- _Written instruction_
In the data below, take the part that opens with the line containing "Where should I click to: Open Request" and runs through the end of the data, and rewrite it with "dropdown" changed to "drop-down list". Leave everything else in that part unchanged.

- _Task material_

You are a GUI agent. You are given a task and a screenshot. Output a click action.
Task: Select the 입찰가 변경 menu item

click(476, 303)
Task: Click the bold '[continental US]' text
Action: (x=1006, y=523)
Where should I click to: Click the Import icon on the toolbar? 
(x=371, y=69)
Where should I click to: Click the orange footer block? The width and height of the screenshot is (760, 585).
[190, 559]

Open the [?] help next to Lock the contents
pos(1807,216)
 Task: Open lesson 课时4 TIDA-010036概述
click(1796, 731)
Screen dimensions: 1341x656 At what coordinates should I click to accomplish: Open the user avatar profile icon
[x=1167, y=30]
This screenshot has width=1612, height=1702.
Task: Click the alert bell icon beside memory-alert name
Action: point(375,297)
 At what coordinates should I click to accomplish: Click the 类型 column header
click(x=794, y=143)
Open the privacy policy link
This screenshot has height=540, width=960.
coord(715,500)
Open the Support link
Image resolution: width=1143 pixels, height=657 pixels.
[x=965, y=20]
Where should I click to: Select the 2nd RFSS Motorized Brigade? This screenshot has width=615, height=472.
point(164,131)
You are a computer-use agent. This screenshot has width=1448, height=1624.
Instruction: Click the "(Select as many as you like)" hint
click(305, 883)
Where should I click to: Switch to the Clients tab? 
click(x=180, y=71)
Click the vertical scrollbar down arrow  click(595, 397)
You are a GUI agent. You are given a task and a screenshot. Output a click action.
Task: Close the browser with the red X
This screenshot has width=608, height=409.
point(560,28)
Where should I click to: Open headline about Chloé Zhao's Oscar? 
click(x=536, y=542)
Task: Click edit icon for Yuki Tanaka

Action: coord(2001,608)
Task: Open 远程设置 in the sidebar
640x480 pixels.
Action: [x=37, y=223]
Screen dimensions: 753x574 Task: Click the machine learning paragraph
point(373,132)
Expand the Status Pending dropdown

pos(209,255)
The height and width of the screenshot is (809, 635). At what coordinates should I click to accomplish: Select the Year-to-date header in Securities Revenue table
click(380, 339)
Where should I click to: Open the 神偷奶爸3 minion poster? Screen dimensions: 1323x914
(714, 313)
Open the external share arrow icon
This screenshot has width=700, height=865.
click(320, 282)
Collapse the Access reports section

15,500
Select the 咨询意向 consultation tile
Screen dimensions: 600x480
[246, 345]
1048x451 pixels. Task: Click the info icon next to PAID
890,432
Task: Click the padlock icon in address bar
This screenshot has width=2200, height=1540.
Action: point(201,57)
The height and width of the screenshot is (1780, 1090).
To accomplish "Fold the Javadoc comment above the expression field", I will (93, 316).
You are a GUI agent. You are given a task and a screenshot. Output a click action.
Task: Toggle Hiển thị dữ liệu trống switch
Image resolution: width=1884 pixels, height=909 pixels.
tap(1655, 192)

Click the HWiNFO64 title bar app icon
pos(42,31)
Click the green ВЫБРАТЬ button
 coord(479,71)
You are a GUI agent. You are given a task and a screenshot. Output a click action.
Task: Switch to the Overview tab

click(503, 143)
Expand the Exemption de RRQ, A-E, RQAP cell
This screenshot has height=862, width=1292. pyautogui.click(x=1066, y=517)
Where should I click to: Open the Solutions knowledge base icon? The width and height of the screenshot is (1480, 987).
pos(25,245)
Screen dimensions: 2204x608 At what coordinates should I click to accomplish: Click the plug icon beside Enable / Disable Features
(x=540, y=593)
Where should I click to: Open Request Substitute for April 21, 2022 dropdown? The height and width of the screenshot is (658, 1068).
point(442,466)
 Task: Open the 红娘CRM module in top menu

- _Task solution_
Where should I click to: Open Request Substitute for April 21, 2022 drop-down list? The height and width of the screenshot is (658, 1068).
point(442,466)
 Task: Open the 红娘CRM module in top menu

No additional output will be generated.